Mera fiume di fango lo scorso anno in seguito alla frana del Cengalo

Per il fiume Mera non tutto è perduto

«Ripresa ecologica lenta, ma ci sarà»

Pastore dell’Arpa ha fatto il punto alla luce della situazione in Val Bondasca

Fino al nuovo smottamento non sarà possibile intervenire sul ripopolamento dei pesci

«Il fiume Mera non è morto»: secondo Arpa (l’Agenzia regionale per la protezione ambientale) c’è un’evoluzione positiva della situazione. L’anniversario della frana del Pizzo Cengalo ha offerto lo spunto per un convegno organizzato e ha rappresentato una preziosa occasione per fare il punto sullo scenario della Val Bondasca anche della situazione del fiume Mera tra la dogana di Castasegna e il Lago di Mezzola.

La geologa Maria Luisa Pastore, che all’Arpa è responsabile del Settore tutela dai rischi naturali e ha ben presente la condizione del corso d’acqua ha sottolineato che: «dopo lo smottamento del Cengalo sono state effettuate misurazioni su cinque punti del fiume tra Villa e Samolaco, oltre al lago di Mezzola, per determinare i solidi sospesi. Poi è stato fatto un monitoraggio biologico. Ovviamente l’evento ha determinato un impatto notevole e noi stiamo seguendo l’evoluzione».
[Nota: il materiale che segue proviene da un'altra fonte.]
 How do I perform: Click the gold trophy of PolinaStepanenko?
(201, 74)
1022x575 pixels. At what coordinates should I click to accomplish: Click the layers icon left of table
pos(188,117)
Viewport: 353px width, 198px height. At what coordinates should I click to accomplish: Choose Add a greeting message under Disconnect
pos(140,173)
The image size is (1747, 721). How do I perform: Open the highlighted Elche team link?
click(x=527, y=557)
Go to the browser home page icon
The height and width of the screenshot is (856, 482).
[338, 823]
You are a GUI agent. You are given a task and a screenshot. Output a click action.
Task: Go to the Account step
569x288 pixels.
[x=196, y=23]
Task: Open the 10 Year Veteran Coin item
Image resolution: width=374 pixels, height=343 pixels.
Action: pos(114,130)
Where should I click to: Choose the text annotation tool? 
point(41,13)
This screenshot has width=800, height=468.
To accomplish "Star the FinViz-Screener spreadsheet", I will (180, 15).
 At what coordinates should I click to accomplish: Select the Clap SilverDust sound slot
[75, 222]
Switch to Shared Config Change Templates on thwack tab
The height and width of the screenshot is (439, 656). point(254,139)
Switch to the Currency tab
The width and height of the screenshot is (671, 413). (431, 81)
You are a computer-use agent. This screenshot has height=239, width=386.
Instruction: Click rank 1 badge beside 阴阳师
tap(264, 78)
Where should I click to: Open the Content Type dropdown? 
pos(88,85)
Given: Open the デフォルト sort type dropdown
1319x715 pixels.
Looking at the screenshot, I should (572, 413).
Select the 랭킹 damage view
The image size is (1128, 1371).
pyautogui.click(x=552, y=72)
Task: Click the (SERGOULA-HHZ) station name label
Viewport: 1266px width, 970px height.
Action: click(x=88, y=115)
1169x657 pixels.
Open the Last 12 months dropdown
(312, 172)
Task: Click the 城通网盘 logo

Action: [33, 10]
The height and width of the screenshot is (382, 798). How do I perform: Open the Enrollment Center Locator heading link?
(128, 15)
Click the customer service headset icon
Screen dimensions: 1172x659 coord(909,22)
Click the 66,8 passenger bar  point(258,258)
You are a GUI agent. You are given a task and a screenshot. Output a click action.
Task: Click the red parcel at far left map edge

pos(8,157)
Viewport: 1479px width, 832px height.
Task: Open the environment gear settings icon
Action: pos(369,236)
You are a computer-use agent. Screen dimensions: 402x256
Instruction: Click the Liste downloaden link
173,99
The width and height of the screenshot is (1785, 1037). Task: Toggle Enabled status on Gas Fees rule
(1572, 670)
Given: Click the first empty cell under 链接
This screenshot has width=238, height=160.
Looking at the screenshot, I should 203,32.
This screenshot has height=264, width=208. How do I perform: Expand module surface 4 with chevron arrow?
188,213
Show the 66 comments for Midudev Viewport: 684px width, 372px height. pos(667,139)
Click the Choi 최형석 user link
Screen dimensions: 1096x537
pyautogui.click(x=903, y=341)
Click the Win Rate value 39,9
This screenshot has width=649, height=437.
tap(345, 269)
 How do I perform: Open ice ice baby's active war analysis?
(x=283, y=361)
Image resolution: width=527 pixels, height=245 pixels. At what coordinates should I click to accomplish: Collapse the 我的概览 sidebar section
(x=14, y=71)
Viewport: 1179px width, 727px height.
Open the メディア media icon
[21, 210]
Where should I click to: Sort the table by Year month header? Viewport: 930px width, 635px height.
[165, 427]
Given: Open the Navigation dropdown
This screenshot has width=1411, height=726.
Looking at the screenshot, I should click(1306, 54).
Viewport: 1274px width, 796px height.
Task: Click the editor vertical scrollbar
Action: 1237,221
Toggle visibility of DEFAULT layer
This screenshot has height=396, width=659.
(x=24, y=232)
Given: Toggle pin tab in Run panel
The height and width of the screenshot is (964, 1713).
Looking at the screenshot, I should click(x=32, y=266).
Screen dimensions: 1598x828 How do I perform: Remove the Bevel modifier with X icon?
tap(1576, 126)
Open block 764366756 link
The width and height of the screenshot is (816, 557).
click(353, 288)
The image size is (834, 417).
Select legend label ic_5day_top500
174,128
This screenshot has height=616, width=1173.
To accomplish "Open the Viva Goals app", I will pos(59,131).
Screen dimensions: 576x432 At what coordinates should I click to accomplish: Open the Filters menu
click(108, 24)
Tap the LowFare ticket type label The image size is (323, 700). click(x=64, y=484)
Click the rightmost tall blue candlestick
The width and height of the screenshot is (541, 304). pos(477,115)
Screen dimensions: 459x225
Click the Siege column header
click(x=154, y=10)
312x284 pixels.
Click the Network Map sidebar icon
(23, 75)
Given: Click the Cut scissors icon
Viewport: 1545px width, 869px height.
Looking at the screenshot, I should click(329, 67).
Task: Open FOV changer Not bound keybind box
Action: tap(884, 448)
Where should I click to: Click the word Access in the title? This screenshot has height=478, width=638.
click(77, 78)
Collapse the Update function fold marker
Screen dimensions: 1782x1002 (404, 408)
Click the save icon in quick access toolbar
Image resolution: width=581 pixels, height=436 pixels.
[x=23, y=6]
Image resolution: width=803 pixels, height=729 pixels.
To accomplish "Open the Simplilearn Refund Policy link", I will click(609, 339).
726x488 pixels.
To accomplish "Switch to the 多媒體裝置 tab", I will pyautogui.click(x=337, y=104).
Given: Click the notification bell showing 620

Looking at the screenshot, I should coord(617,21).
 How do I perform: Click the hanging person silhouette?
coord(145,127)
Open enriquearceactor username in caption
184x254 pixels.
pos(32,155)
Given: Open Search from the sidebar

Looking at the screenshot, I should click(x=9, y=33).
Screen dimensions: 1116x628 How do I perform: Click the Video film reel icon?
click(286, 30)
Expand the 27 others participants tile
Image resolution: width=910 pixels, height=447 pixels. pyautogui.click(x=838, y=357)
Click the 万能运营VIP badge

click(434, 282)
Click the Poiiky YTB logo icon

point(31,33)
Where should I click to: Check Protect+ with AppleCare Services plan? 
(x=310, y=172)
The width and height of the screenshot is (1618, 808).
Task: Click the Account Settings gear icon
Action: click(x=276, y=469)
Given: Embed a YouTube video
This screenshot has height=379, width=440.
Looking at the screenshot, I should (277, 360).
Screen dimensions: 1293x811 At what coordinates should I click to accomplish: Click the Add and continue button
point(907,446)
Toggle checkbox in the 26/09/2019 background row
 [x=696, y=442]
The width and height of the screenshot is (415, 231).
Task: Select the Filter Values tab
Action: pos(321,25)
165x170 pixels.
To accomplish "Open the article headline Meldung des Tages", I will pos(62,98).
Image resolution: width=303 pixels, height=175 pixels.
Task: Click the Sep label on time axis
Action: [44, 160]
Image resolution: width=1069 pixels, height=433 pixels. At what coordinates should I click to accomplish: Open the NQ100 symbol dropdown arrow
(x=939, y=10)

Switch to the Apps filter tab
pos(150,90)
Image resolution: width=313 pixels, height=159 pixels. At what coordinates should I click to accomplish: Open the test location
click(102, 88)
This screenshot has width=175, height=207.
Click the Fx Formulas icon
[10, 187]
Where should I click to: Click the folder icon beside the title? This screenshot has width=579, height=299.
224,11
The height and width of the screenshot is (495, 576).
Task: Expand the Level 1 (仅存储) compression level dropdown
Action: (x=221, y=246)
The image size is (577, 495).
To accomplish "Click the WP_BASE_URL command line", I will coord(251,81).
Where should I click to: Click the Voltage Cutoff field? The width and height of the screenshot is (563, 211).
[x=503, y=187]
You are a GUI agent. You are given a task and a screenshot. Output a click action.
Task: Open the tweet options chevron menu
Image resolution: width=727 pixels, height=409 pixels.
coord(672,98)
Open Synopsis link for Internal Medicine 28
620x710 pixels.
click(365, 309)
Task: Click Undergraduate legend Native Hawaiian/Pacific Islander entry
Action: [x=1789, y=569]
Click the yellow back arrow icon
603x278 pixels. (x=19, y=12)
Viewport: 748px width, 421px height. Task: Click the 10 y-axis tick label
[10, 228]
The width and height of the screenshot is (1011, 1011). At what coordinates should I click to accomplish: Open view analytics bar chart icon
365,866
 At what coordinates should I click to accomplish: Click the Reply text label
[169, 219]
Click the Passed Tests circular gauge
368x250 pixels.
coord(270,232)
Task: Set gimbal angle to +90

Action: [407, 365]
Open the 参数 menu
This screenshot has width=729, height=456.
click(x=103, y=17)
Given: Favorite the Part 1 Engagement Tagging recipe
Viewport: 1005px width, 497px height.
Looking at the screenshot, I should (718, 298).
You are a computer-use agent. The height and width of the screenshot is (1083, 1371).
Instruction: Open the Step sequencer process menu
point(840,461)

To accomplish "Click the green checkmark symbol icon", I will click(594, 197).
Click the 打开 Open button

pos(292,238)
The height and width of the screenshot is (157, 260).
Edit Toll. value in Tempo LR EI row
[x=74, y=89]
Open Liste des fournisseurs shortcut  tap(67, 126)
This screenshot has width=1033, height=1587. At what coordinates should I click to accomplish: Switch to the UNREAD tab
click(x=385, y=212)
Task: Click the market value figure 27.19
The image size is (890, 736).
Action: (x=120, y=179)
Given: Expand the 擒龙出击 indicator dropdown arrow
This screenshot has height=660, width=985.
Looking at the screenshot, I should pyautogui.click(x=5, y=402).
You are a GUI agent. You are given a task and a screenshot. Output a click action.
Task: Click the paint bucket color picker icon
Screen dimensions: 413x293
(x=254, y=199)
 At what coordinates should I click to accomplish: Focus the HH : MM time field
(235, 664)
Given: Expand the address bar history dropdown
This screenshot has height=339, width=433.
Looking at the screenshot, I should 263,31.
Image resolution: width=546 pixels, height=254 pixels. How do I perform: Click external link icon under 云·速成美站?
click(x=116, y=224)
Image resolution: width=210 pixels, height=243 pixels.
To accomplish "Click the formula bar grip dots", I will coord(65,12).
Il fiume Mera, allo stato attuale, «non può essere considerato morto». La risposta attuale è incoraggiante. «C’è comunque un’evoluzione positiva e anche questa porzione del territorio italiano risente di parecchie sorgenti di problematiche, non abbiamo solo l’evento della frana. Va a sommarsi ad altre questioni. La ripresa ecologica sarà lenta, ma confidiamo nel fatto che la natura faccia il suo corso».